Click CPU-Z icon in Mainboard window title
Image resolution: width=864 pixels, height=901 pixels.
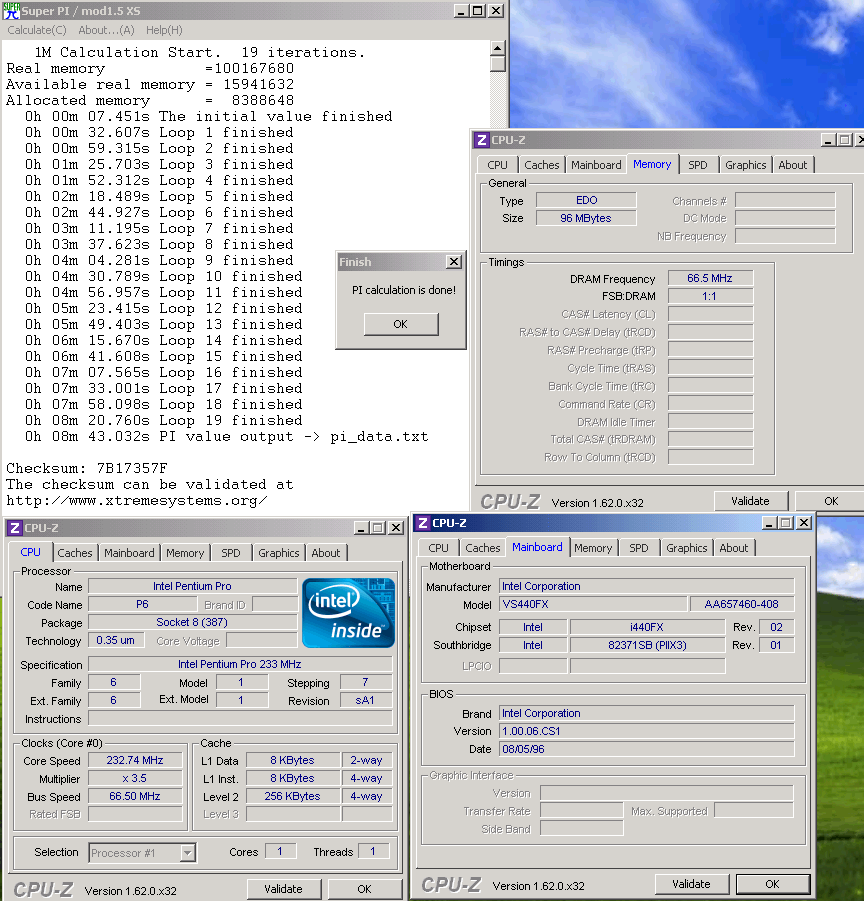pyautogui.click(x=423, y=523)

--

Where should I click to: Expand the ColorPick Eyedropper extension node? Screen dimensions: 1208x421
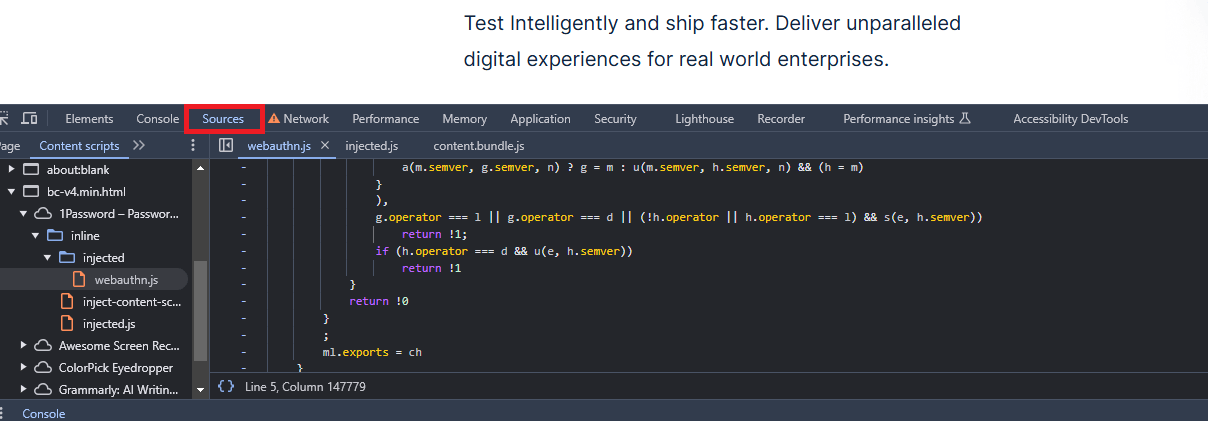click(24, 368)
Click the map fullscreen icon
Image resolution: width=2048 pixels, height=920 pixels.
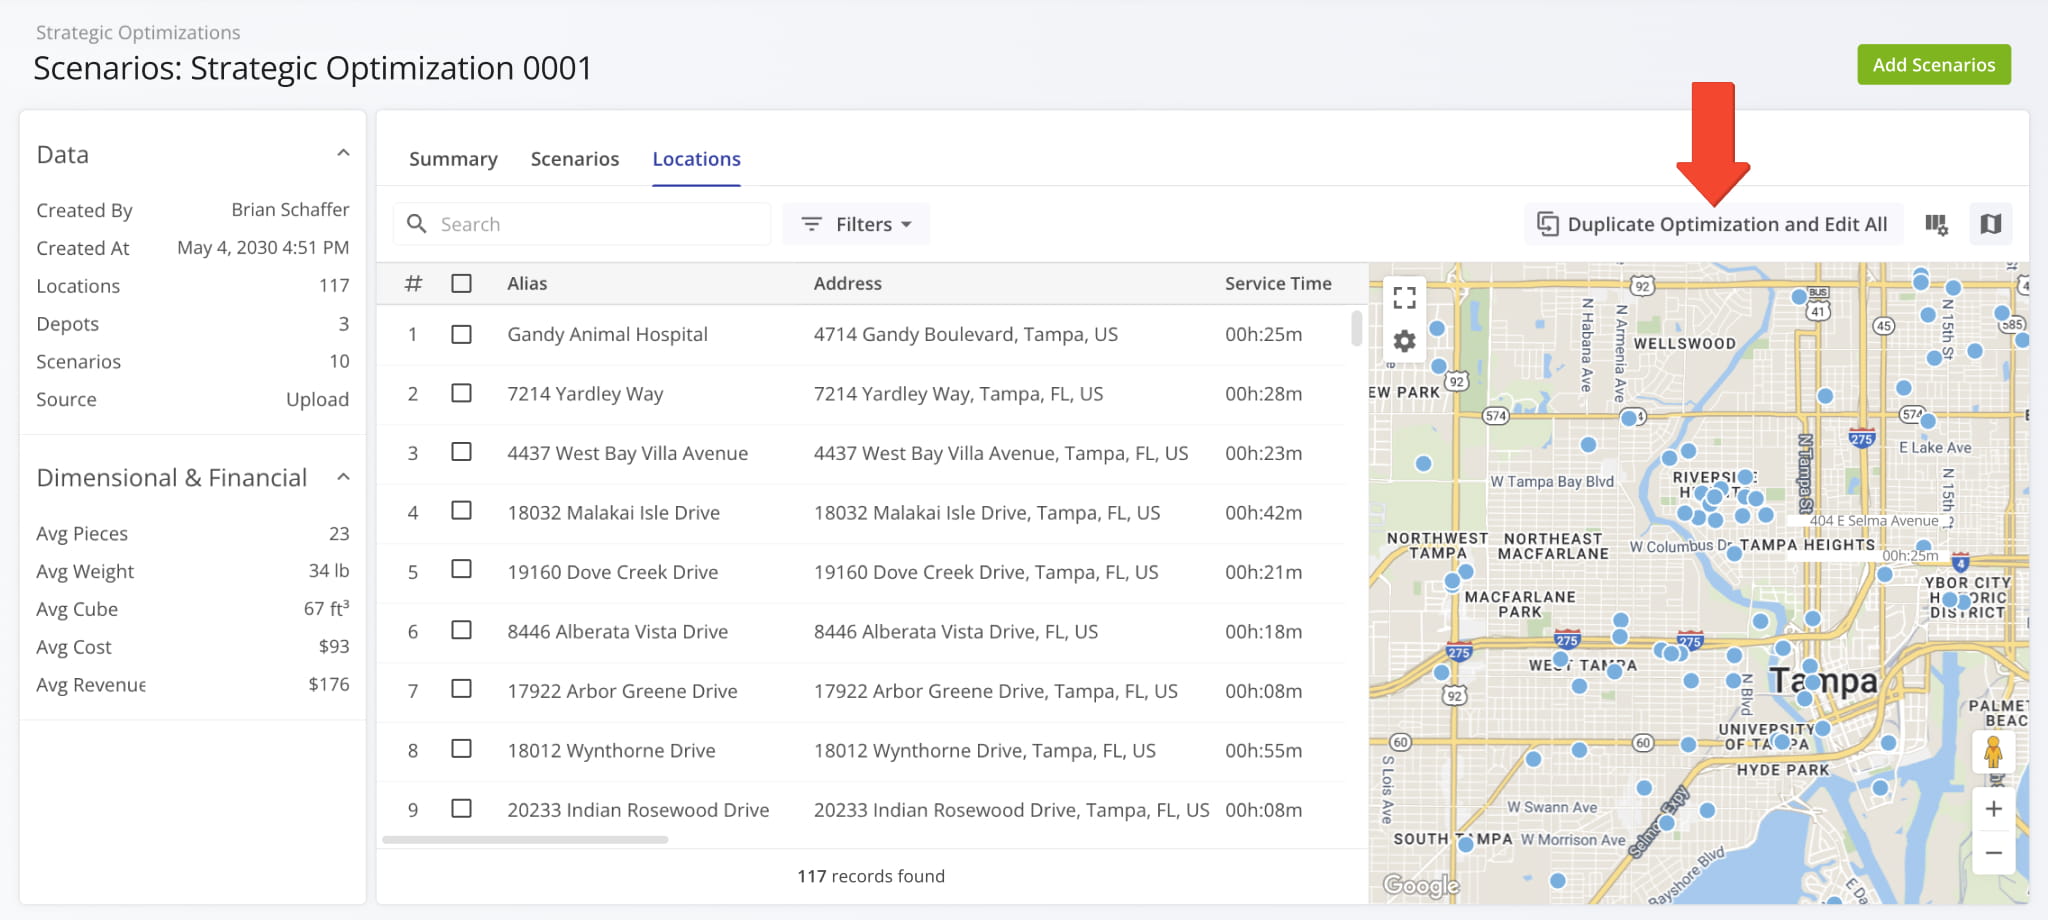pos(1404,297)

◆ Instructions for the task ◆
Your answer should consist of all lines above that include the string "icon".

◆ Answer to the problem ◆
Click CPU-Z icon in Mainboard window title
Click the map fullscreen icon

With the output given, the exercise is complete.